Si les entreprises françaises sont de plus en plus nombreuses à chercher à s’implanter sur le marché nigérian [...] la communauté française reste limitée à quelques milliers de personnes sur l'ensemble du territoire.

Le Nigeria fait en effet face à plusieurs conflits.Au Nord-Est, les mouvances djihadistes type Boko Haram, au Centre, les oppositions mortifères entre pasteurs et agriculteurs, au Sud-Est les opérations des sécessionnistes biafrais, ou encore dans le golfe de Guinée, l’essor de la piraterie maritime. À cela s'ajoutent des enlèvements fréquents, une criminalité rampante et des accidents de la route très nombreux.

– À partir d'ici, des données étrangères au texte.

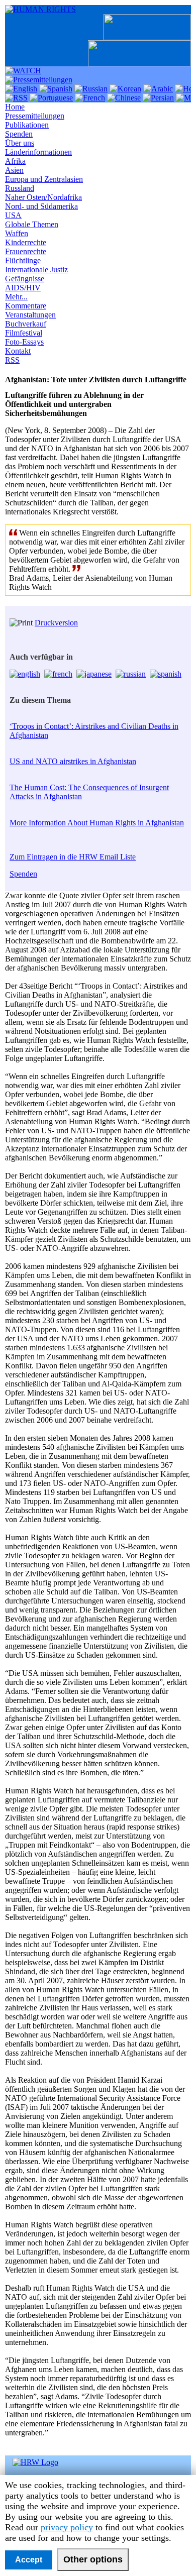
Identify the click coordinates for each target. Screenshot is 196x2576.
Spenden (19, 134)
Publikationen (27, 125)
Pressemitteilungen (34, 116)
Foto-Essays (24, 342)
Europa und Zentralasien (44, 179)
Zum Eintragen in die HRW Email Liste (73, 856)
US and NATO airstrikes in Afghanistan (73, 761)
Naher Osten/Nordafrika (43, 197)
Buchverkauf (25, 323)
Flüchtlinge (23, 260)
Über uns (19, 143)
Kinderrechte (25, 242)
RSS (12, 360)
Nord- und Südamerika (41, 206)
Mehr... (16, 296)
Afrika (15, 161)
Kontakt (18, 351)
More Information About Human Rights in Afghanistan (97, 822)
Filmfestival (23, 333)
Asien (14, 170)
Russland (19, 188)
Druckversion (56, 622)
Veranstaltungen (30, 314)
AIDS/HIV (23, 287)
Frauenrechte (25, 251)
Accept (28, 2559)
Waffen (16, 233)
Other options (93, 2559)
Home (15, 106)
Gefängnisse (24, 278)
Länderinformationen (38, 152)
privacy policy (67, 2527)
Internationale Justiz (36, 269)
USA (13, 215)
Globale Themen (31, 224)
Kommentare (25, 305)
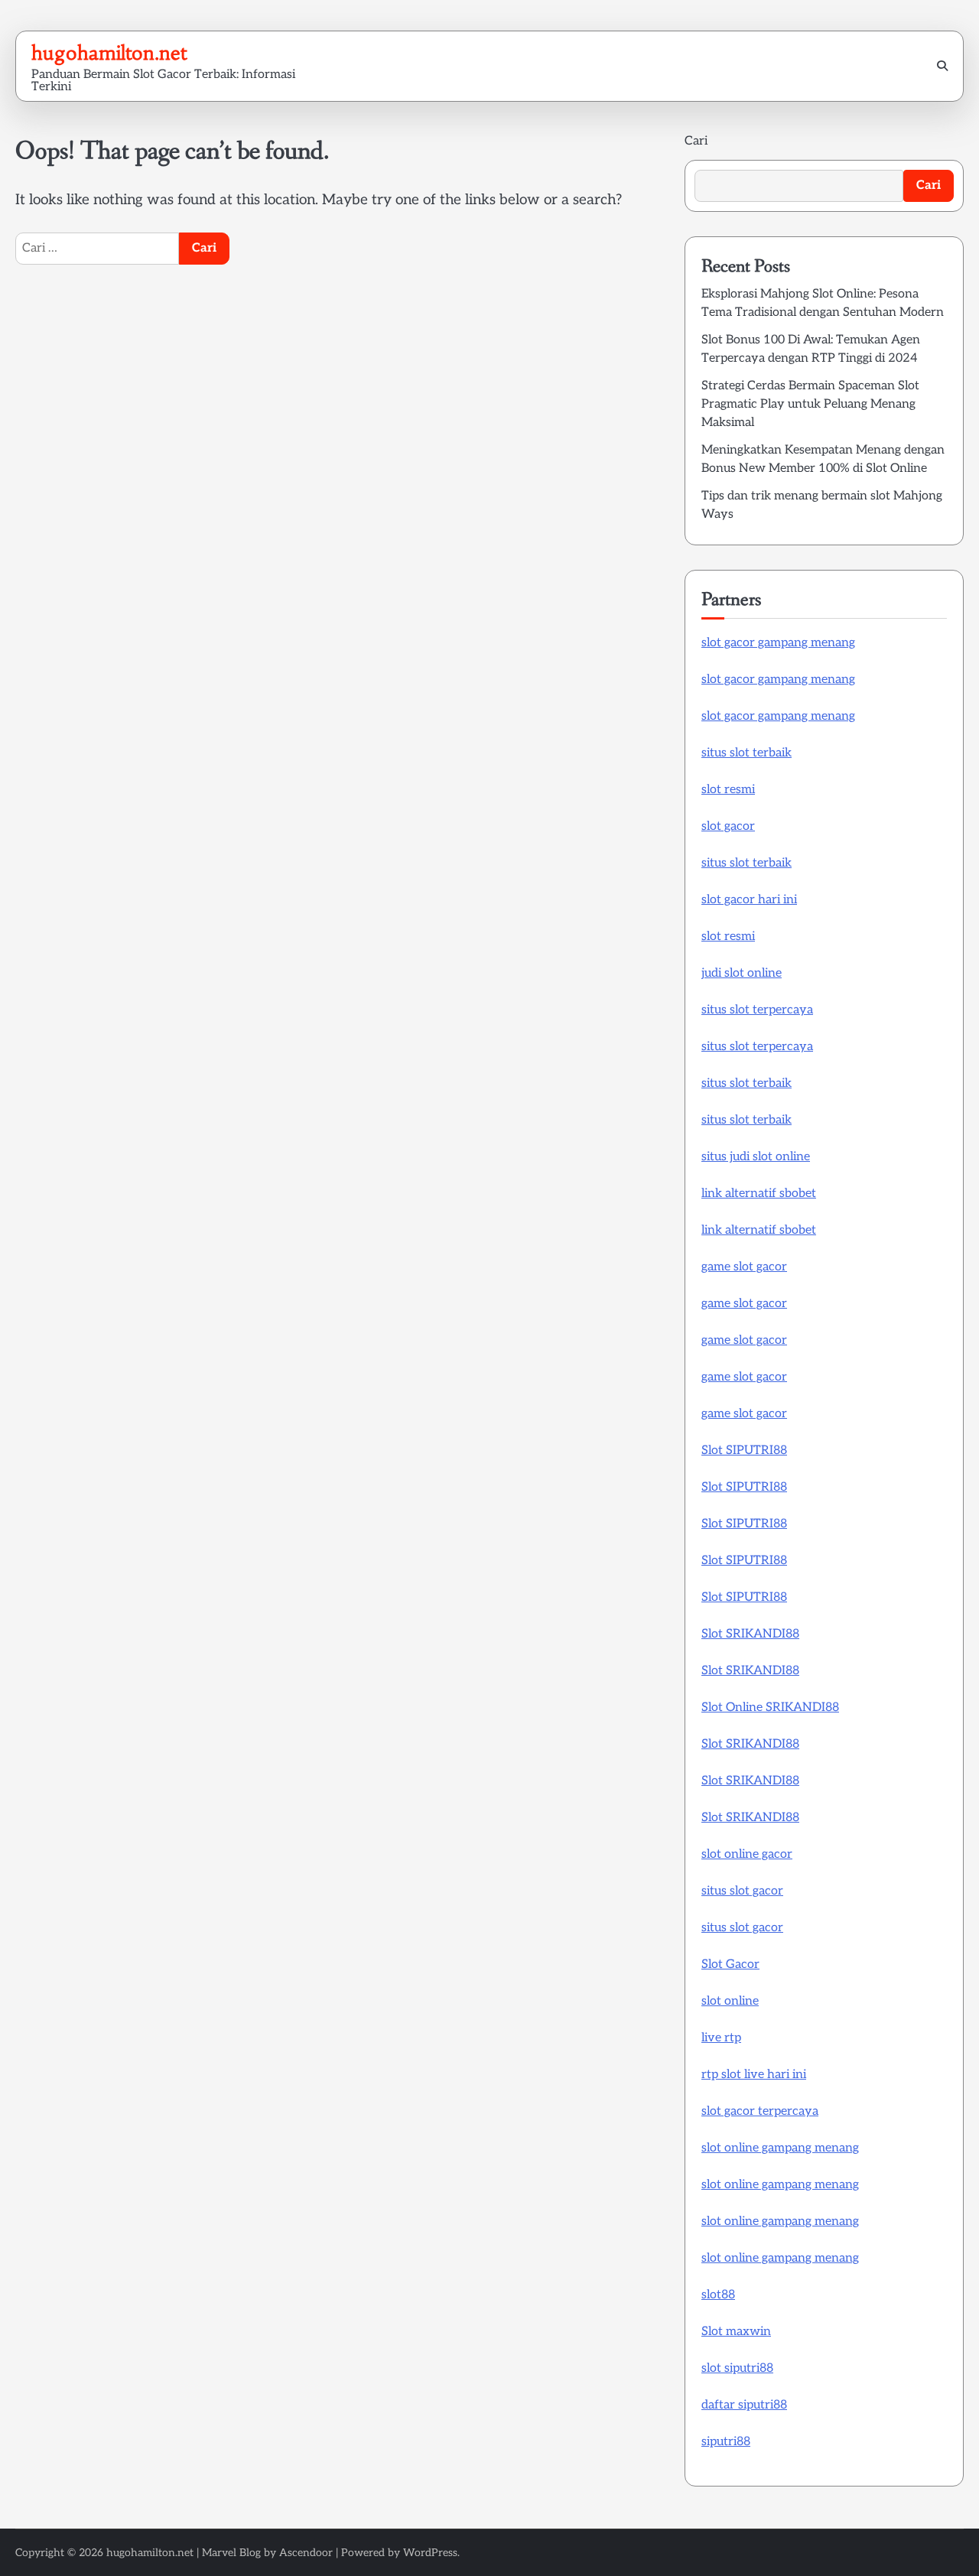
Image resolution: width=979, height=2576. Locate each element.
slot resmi (728, 789)
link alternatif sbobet (758, 1193)
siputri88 (725, 2442)
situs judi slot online (755, 1157)
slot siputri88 (737, 2368)
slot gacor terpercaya (759, 2111)
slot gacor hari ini (749, 900)
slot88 (718, 2295)
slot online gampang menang (780, 2148)
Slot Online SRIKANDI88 (770, 1707)
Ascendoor (306, 2552)
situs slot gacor (742, 1891)
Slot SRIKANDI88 (750, 1634)
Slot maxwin (736, 2331)
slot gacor (728, 826)
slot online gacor (746, 1854)
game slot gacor (744, 1267)
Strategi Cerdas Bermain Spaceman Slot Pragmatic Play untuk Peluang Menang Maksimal (810, 404)
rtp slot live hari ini (753, 2074)
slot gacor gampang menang (778, 643)
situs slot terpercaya (757, 1010)
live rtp (721, 2038)
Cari (696, 141)
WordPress (430, 2552)
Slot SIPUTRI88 (744, 1450)
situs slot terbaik (746, 753)
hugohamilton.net (109, 53)
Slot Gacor (730, 1964)
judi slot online (741, 973)
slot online (730, 2001)
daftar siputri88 (744, 2405)
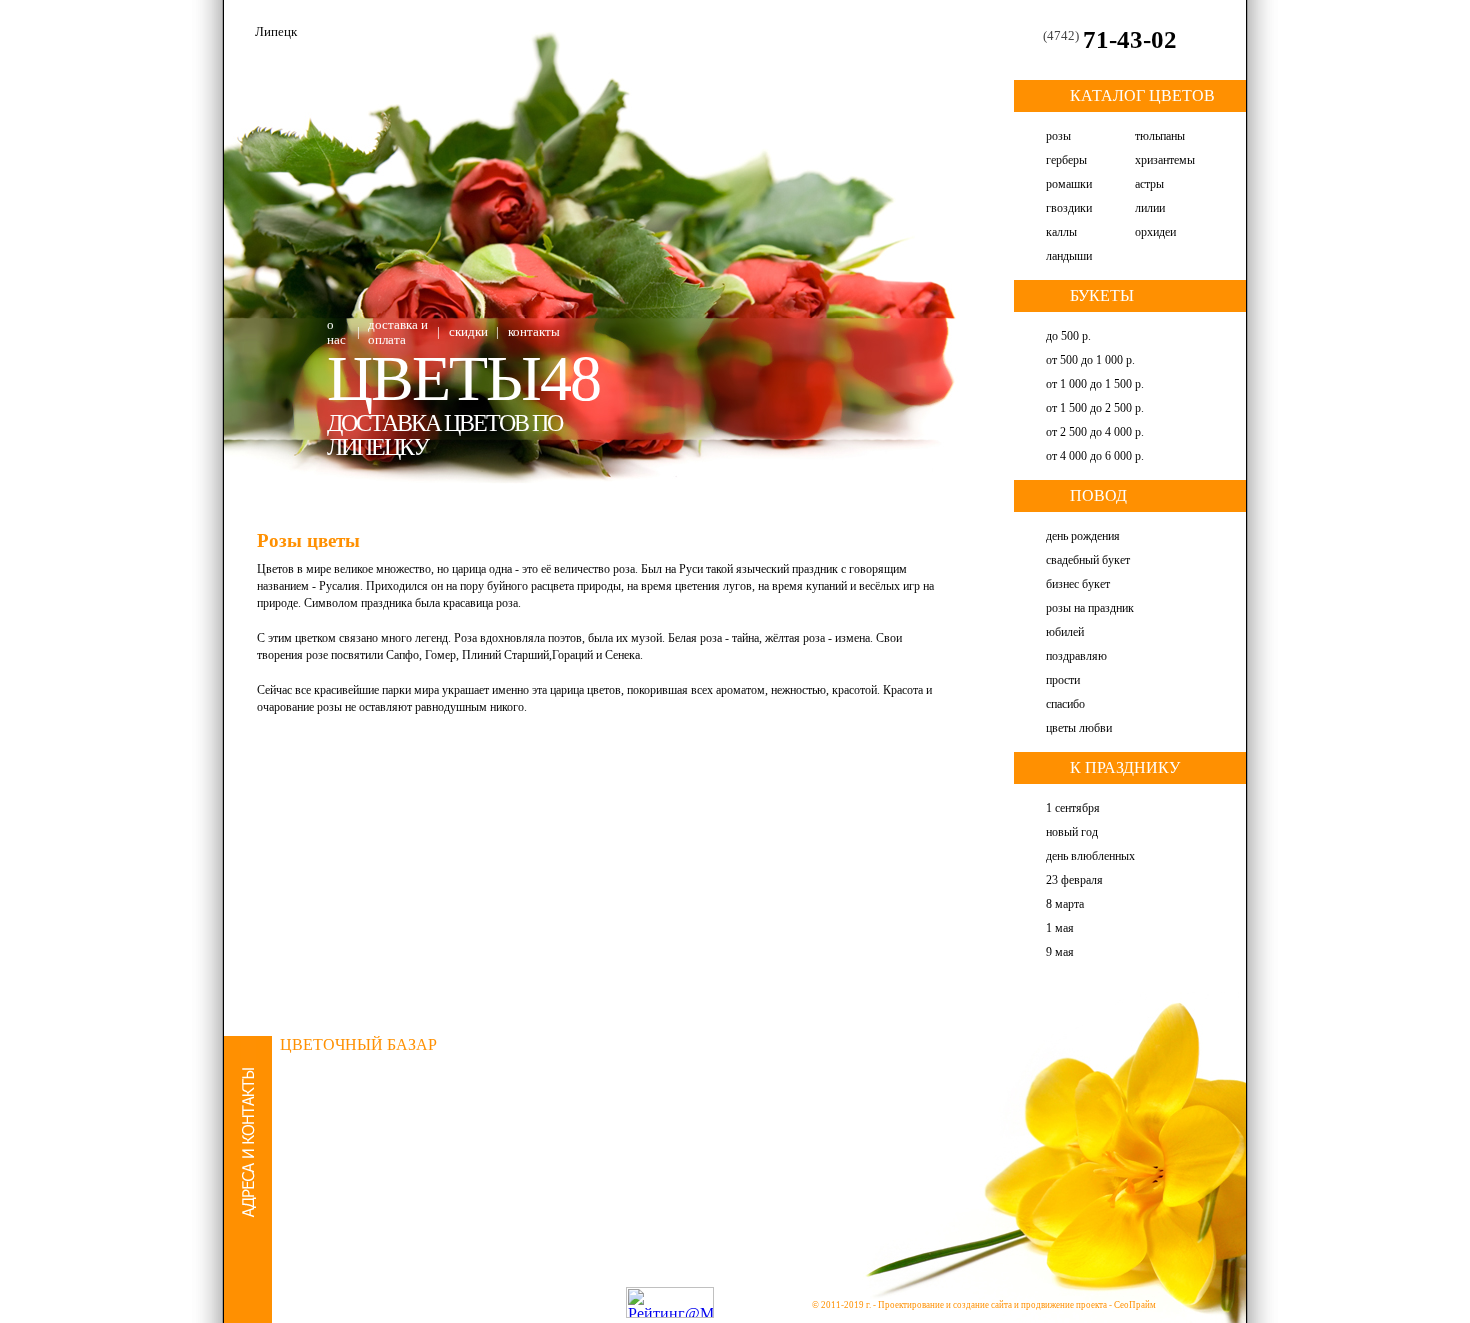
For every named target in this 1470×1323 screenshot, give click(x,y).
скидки (468, 331)
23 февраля (1074, 880)
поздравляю (1076, 656)
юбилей (1065, 632)
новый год (1072, 832)
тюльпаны (1160, 136)
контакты (534, 331)
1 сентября (1073, 808)
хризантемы (1165, 160)
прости (1063, 680)
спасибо (1065, 704)
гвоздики (1069, 208)
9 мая (1060, 952)
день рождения (1083, 536)
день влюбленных (1090, 856)
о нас (336, 332)
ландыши (1069, 256)
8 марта (1065, 904)
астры (1149, 184)
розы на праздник (1090, 608)
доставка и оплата (398, 332)
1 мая (1060, 928)
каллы (1061, 232)
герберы (1066, 160)
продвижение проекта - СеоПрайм (1088, 1305)
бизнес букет (1078, 584)
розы (1058, 136)
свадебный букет (1088, 560)
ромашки (1069, 184)
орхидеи (1155, 232)
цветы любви (1079, 728)
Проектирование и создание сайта (945, 1305)
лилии (1150, 208)
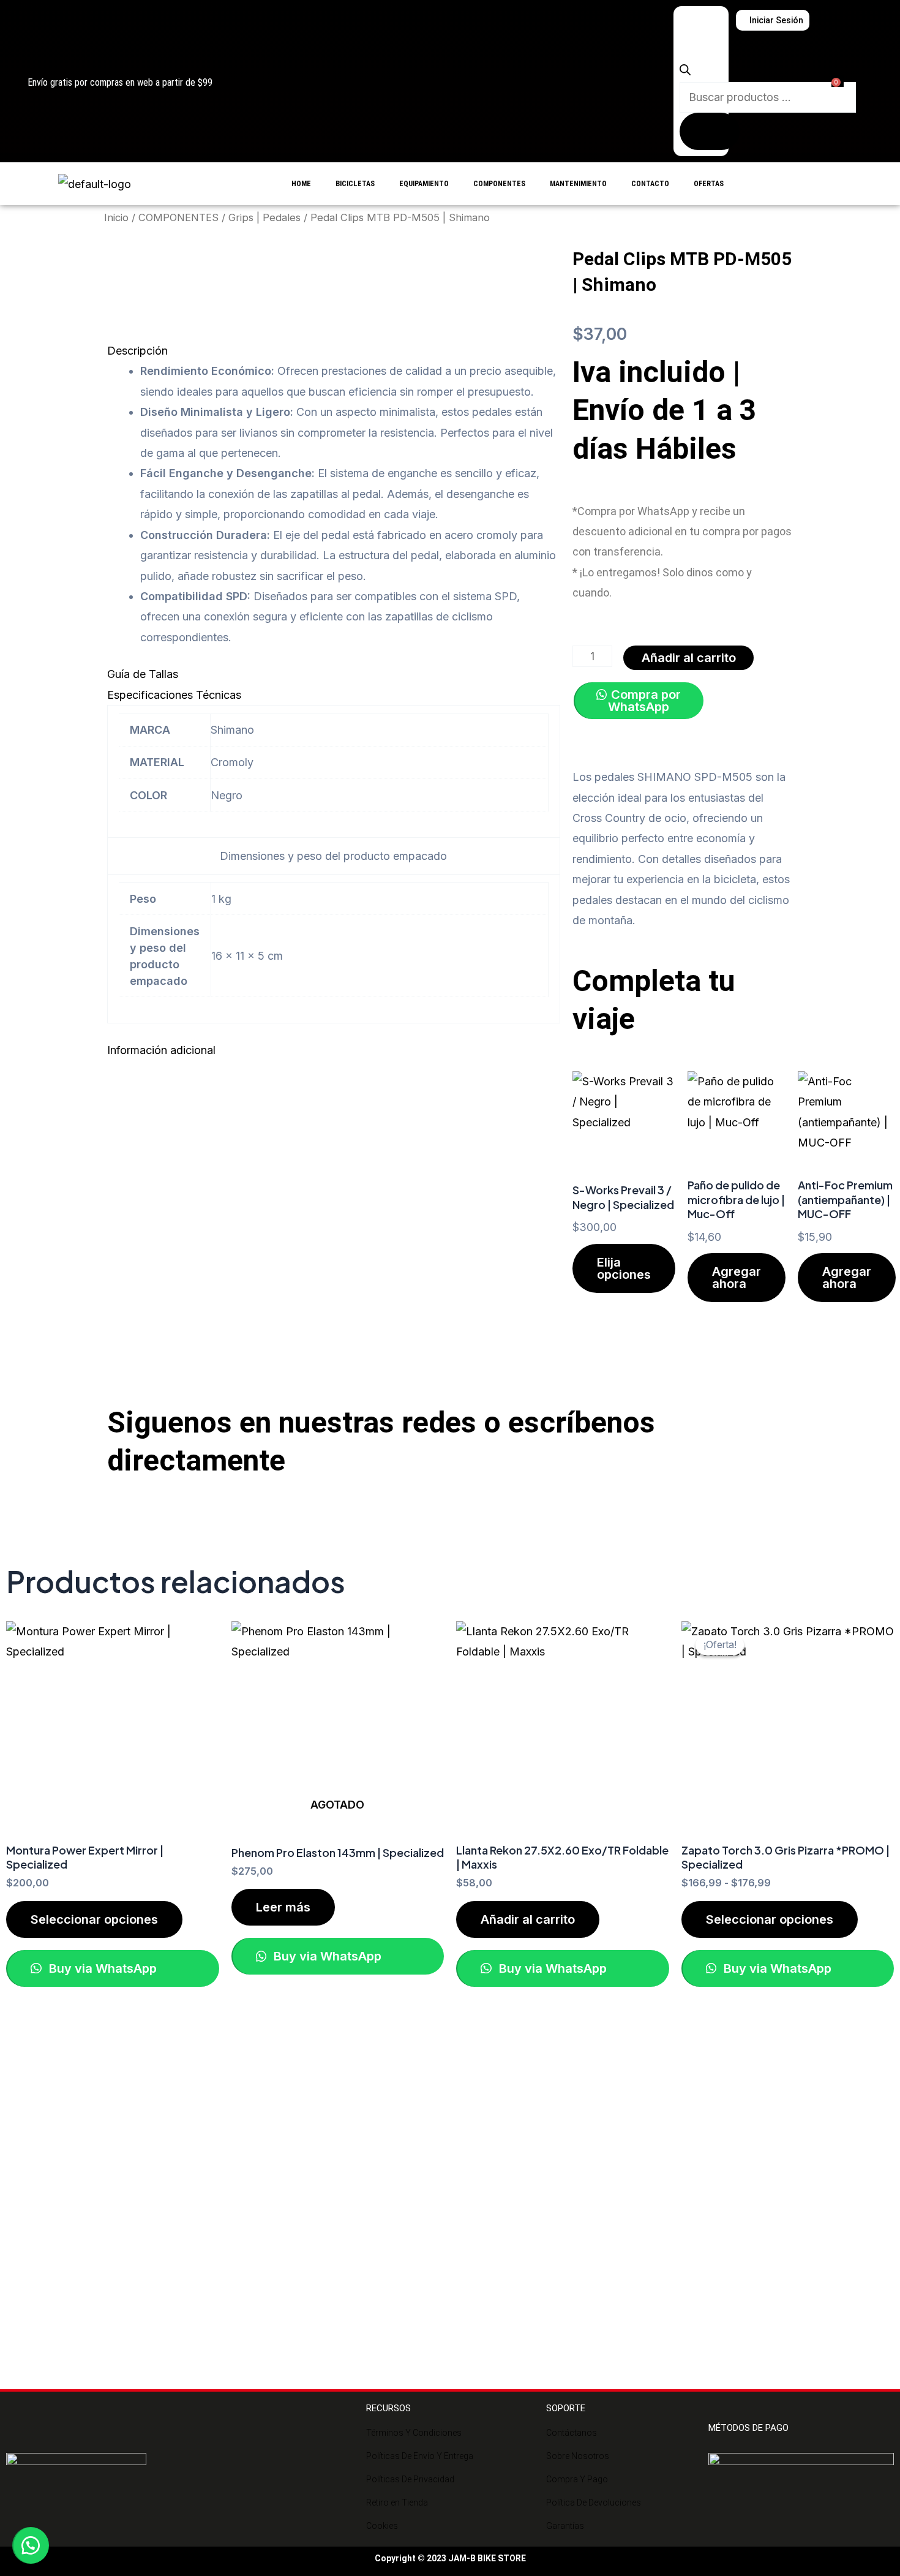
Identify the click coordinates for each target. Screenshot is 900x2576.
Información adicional (161, 1050)
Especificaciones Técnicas (174, 694)
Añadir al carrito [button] (528, 1919)
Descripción (137, 350)
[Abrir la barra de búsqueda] (685, 71)
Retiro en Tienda (397, 2502)
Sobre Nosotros (577, 2456)
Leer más (283, 1907)
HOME (301, 183)
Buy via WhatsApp (101, 1968)
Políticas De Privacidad (410, 2479)
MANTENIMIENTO (578, 183)
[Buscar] (710, 131)
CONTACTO (650, 183)
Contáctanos (571, 2433)
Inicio (116, 217)
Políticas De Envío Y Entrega (419, 2456)
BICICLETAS (355, 183)
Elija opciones (624, 1268)
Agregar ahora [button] (736, 1277)
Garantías (565, 2526)
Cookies (382, 2526)
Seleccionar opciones (94, 1919)
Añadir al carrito (689, 657)
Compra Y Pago (577, 2479)
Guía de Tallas (142, 674)
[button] (333, 351)
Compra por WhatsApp (644, 700)
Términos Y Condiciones (414, 2433)
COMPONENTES (499, 183)
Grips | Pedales (264, 217)
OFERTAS (709, 183)
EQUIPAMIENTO (424, 183)
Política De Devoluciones (593, 2502)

Selon la base de données NigeriaWatch, on décompte plus de 15 000 morts violentes en 2022 dans l'ensemble du pays ; un résultat en constante hausse depuis 5 ans alors même que Muhammadu Buhari s'était fait élire sur la promesse de mettre fin à cette mouvance terroriste.

La coopération de défense avec la France reste quant à elle très récente et limitée à un seul accord - principalement juridique - formalisé en 2018. En dépit des mesures annoncées par le président Buhari lors de son élection en 2015 pour calmer le jeu, l'armée nigériane est demeurée très violente, ce qui tempère toute volonté de collaboration. Un des politistes, spécialiste du Nigeria, Marc-Antoine Pérouse de Montclos l’expliquait encore récemment : les militaires et leurs supplétifs ont fait plus de morts que Boko Haram dans le cadre de la lutte contre le terrorisme

Par ailleurs, la classe politique nigériane demeurant très nationaliste n'est pas nécessairement à la recherche de partenaires extérieurs pour régler ces défis sécuritaires.

Promoteur et premier contributeur financier de la Communauté Économique des États de l'Afrique de l’Ouest (CEDEAO), le Nigeria dispose d'une influence majeure sur l'ensemble de la région. Beaucoup des économies des pays limitrophes sont orientées vers le marché nigérian. Pourtant, l'internationalisation de ses conflits locaux, comme ses faiblesses domestiques (corruption, gestion opaque de la manne pétrolière) l'empêche de jouer un rôle prépondérant en matière de définition des orientations politiques régionales. À la fois craint et finalement peu entendu, ce "géant boiteux" occupe une position ambivalente au sein de la CEDEAO.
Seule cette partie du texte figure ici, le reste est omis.